結論としては、ロヒプノールは実質的な半減期が短い方で力価(作用)も強いので、離脱症状や反跳性不眠がよく認められます。

 

いろいろな睡眠薬の中で、最も離脱症状や反跳性不眠が起こりやすいのがハルシオンです。半減期も短く、力価(作用)も強いためです。半減期が短いマイスリー・アモバン・ルネスタなどでも起こりやすいですが、そこまで作用が強くないのでハルシオンほどではありません。

中~長時間作用型の睡眠薬では頻度は少ないです。また、ロゼレムやベルソムラといった新しい睡眠薬では、離脱症状や反跳性不眠は非常に少ないです。

 

5.離脱症状・反跳性不眠の対策

ロヒプノールは、1mg錠を半分に割って0.5mgずつ減薬していけば、少しずつ減量できることが多いです。

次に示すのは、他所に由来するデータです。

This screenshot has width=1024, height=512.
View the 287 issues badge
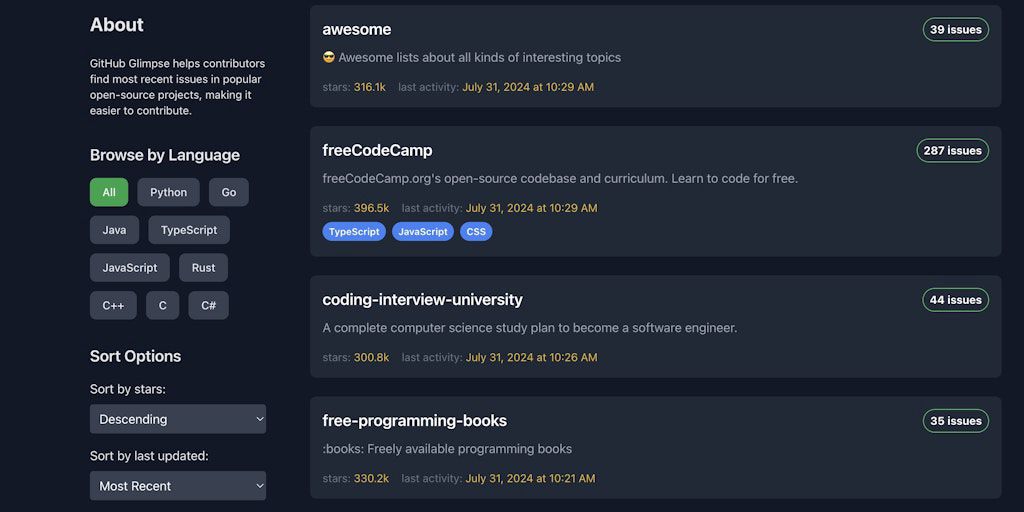(x=952, y=151)
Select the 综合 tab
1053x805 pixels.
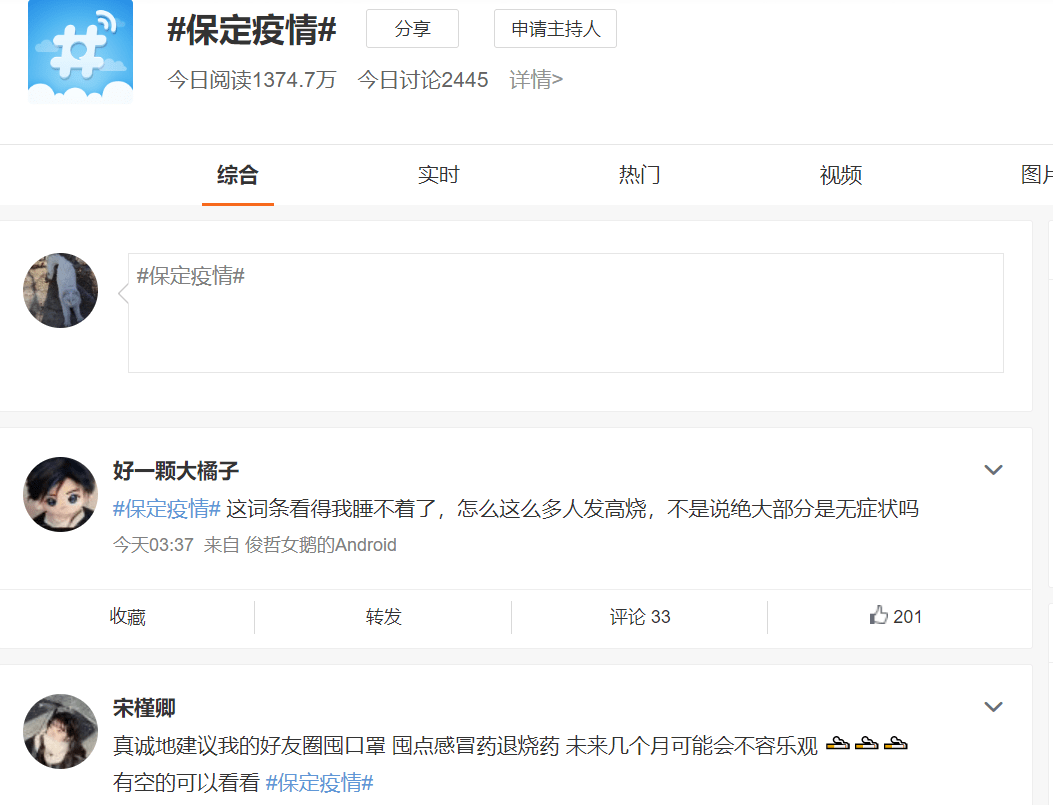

離脱症状や反跳性不眠を起こさないようにするためには、減量していくペースをゆっくりしていくことが基本です。ちゃんと減薬・断薬していこうと思うのでしたら、「急がばまわれ」です。焦る気持ちもあるかもしれませんが、急いで減薬・断薬すると離脱症状が強くでてしまって、よけいにロヒプノールをやめられなくなることもあります。

ロヒプノールは作用時間が短いので反跳性不眠が出やすいお薬です。身体から薬が減っていくスピードがゆっくりであればあるほど、反跳性不眠は起こりにくくなります。ゆっくり減らすことで身体に慣れさせていきましょう。不眠の再発を防ぐという意味でも、少しずつ薬のサポートを減らしながら様子を見ていった方が確実です。自信をつけながら少しずつロヒプノールの量を減らしていきましょう。

ロヒプノールは、1mg錠剤が一番小さいです。錠剤を半分に割って0.5mgずつ減薬していけば問題なく減量できることが多いです。それでも上手くいかない場合は、1/4錠で試してみることもあります。

 

まとめ

離脱症状や反跳性不眠がみられることがあります。「ロヒプノールを止めたせいで眠れない」と思われている方の中には、反跳性不眠が原因のこともあります。

ロヒプノールを減らして調子が悪くなるのは、「症状の再発再燃・反跳性不眠・薬を減らした不安」のどれかです。

半減期が短く、力価(作用)が強い睡眠薬では注意が必要です。

ロヒプノールは実質的な半減期が短い方で、作用が強力な睡眠薬です。このため、離脱症状や反跳性不眠がみられることが多いです。

ロヒプノールは、1mg錠を半分に割って0.5mgずつ減薬していけば、少しずつ減量できることが多いです。